* [Activity]: Reproduce exactly the line that contains "The width and" and every line after it through the end of the records below, leaving out all pictures.

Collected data
╔══

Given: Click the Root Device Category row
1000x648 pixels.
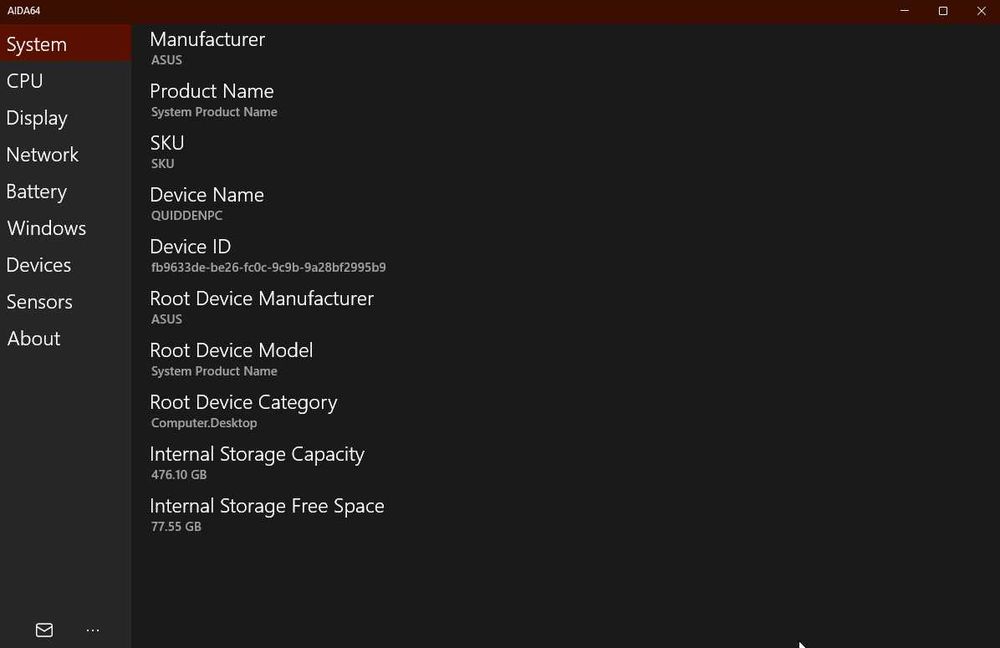Looking at the screenshot, I should click(243, 411).
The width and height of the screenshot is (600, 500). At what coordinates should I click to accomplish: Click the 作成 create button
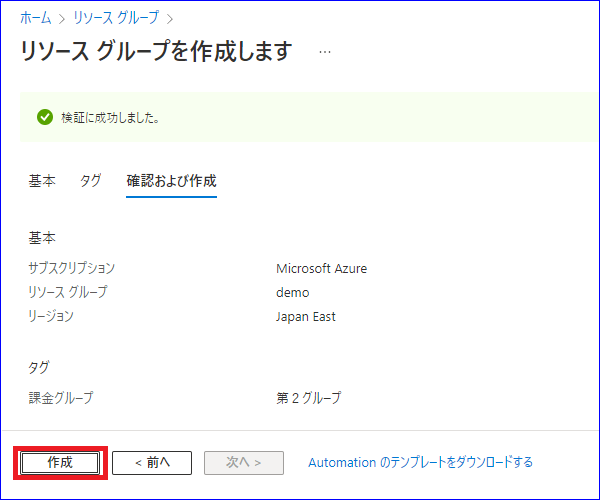[60, 463]
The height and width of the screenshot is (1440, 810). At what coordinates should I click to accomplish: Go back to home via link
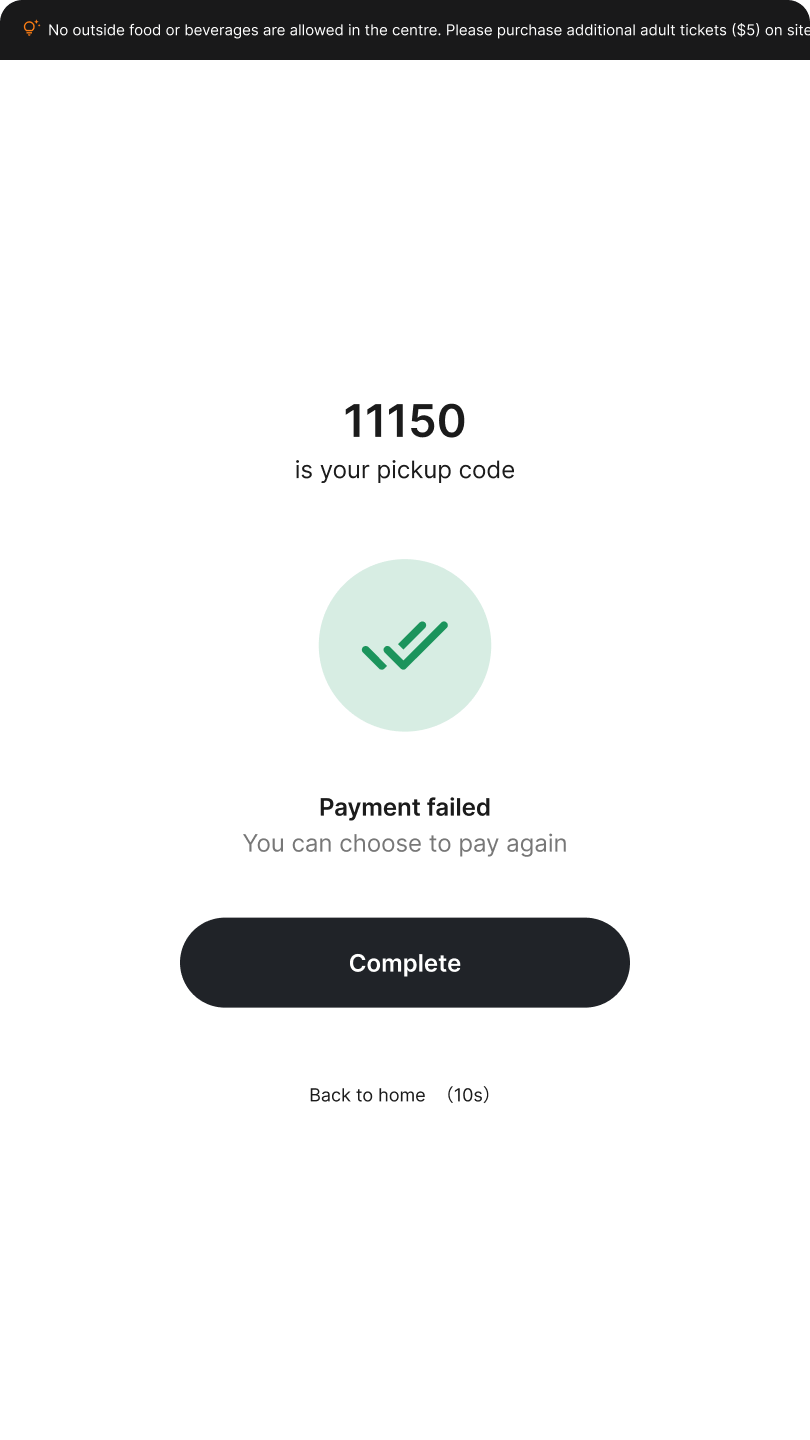pos(367,1095)

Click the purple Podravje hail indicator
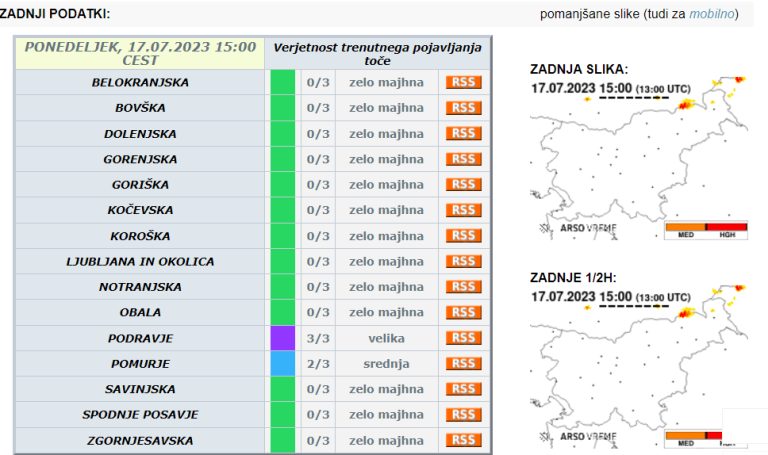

╚══

* [Response below]:
The width and height of the screenshot is (600, 500). At what coordinates should I click to accomplish: Click the 作成 create button
[60, 463]
The height and width of the screenshot is (1440, 810). At what coordinates should I click to accomplish: Go back to home via link
pos(367,1095)

Click the purple Podravje hail indicator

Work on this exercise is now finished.